Please copy out every line in the entries that includes the word "coordinates".

++++++

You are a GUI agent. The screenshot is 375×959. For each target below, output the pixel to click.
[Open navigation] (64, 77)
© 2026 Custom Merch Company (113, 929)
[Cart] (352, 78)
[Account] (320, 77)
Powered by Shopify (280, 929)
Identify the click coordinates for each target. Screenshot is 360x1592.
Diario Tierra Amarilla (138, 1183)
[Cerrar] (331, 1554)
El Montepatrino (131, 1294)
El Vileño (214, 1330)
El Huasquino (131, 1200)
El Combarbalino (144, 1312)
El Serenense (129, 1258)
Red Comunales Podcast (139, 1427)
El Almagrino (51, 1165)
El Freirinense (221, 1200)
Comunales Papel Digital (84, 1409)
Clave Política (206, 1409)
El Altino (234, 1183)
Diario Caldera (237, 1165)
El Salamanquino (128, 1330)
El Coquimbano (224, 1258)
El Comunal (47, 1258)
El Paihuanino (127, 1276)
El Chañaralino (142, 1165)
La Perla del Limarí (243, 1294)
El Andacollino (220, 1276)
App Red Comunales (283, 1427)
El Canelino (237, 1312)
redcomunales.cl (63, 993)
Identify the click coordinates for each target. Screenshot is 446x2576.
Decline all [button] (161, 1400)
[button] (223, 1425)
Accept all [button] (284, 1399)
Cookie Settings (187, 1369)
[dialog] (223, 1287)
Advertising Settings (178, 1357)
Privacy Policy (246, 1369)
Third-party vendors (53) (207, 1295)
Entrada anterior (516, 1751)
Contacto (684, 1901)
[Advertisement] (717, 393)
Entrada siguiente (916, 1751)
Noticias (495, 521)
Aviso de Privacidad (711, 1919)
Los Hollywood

++++++

_SOLUTION TO THE EXERCISE_:
Identify the click coordinates for each target. Screenshot is 360x1592.
Identify the click coordinates for each target. Screenshot is 446x2576.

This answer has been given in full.